Fiction

The weather is fine now, but this morning it was snowing, I think with flakes already melting, they fell straight down, close together and quite quickly. A source of desperation. I have to do something, set the brain free. Find out something more about Ding Ling.

Born in 1904, she belonged to the May 4th movement, a literary club that is breaking away from traditional Chinese culture. By 1920 Confucianism had taken on the features of a political straitjacket protecting the corrupt elite. And politics in China is then in an identity crisis, after the Boxer thing and after the subsequent international sanctions. The Treaty of Versailles also provokes revolt.

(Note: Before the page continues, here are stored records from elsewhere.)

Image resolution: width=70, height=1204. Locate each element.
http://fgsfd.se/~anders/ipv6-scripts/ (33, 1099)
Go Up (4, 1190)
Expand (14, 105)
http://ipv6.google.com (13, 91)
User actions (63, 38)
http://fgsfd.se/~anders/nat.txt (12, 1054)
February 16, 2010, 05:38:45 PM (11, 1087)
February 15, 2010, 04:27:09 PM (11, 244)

A time of warring locally supported generals follows. They populate the political scene. That battle turned into a civil war that ended around 1949 with the Kuomintang in Taiwan and the CCP on the mainland. It lasted from 1927 to 1949, interrupted by the Second Sino-Japanese War between 1937 and 1945.

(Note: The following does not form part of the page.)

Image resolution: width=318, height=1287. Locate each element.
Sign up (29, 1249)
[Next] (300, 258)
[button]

Ding Ling joined the CCP in 1932 and was later imprisoned for 5 years after she published dissenting views. She always employed literary means to express her own thoughts. In a life that was all the time constrained by dominant moralities, whether they were feudally backward, or of the May 4th movement, or emerged with the whims of the CCP (the leap forward, the cultural revolution, the opened economy) or were invoked by the feminists in the USA (where she visited in 1981).

Many of the May 4 movement saw accessible literature as an important tool for influencing political culture. I am also going to use that instrument. I too often see my own views rebounding against the dominant morality (and my own limitations). I then use “fiction” as a label.